Elie Bursztein heads the anti-abuse research team for Google. When he heard about the development of smartphones that enabled people to cheat at cards, probably out of both personal and professional curiosity, he decided to get hold of one to understand how they work. After the original message on this smartphone disappeared, Bursztein had to find another way to prove their existence. He finally managed to find a Chinese manufacturer and paid a whopping $1,500. Paying a stranger this much money to obtain a smartphone to commit fraud, he must have been confident about what he would find...

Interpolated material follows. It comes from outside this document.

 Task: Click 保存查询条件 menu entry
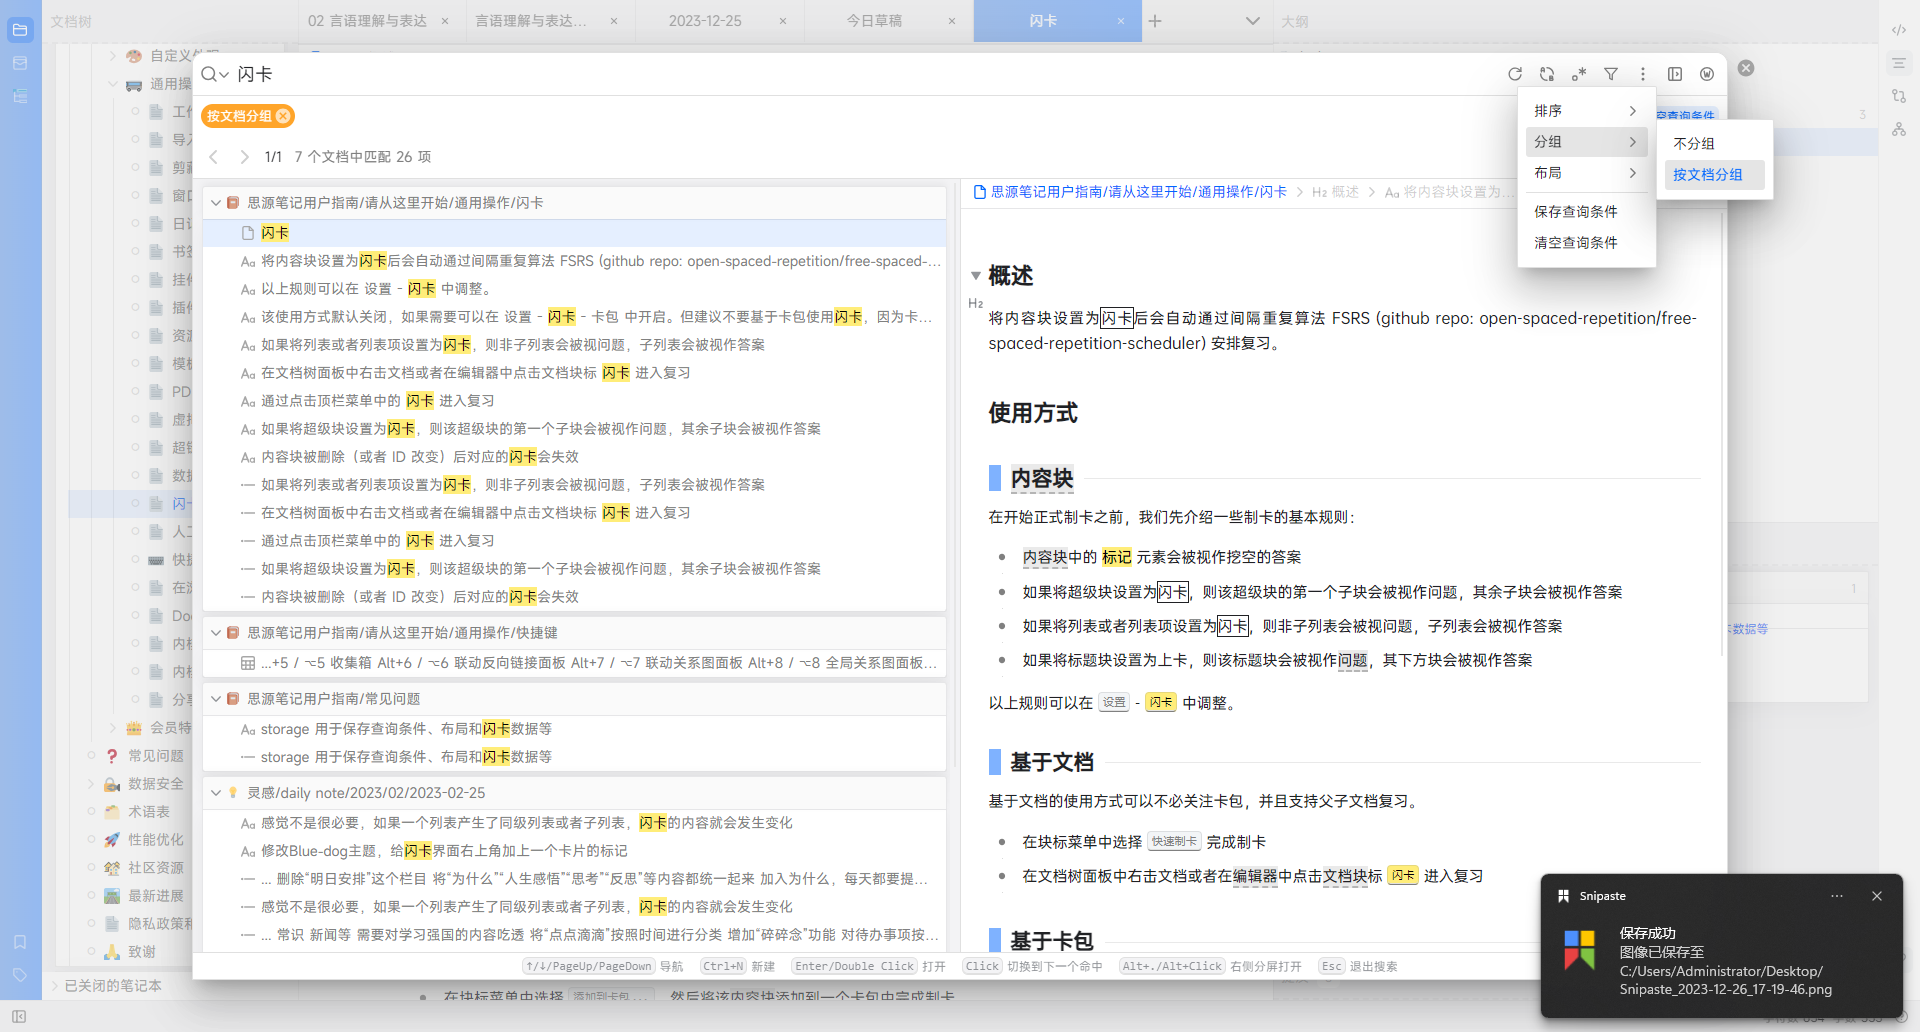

Once the device was in his possession Bursztein started his investigation. It was a Galaxy S3 (or something like it) that was adapted for cheating. With 1 GB of RAM and 8 GB of internal memory, it’s not that great. An activation code is needed to use it and the ADB mode is disabled, a little optimization to avoid problems if ever the smartphone was to fall into the wrong hands. For the average user, it's just like any other smartphone.
There’s a sealed card game on the smartphone (meaning that its locked) to guarantee its authenticity. Deceit, you might say - and you’d be right. This is when the cheating starts: the cards are marked on their edges. Yes, you read that right, the edges! Each type of mark makes a card unique. The real question is: how do you read these marks? It's at this point that the smartphone comes in.
The device casing is made from plastic but the sides are designed to let infrared signals through. This is the same technology that is used in some remote controls, so it’s hardly visible to the naked eye. 3 LEDs emit a light that is projected onto the pile of cards, more specifically on the marked edges of the cards. The camera stores the image of the edge in black and white and then transmits the information to the system software.
The software version of the device has been modified to be able to handle this kind of information. An application integrated into the smartphone analyses the data and notifies the user of the card information using a code made up of numbers and letters. We no sooner look at our smartphone screen and, there you have it, the cheaters know which two cards are next in the deck.
An application integrated into the smartphone analyses the data
While I personally condemn cheating, I quite admire the creativity shown by the cheaters in their tampering with such a device. From a more pragmatic perspective, however, I’m still quite perplexed. On one hand, it’s not always easy to use your own set of cards in a game, especially on a higher than amateur level, but who plays poker with their smartphone on the table with the screen lit? This is hard enough to do when playing with family or friends, it’s much more difficult in an official competition.
What do you think of this device? Would you pay that much just to win a game of cards?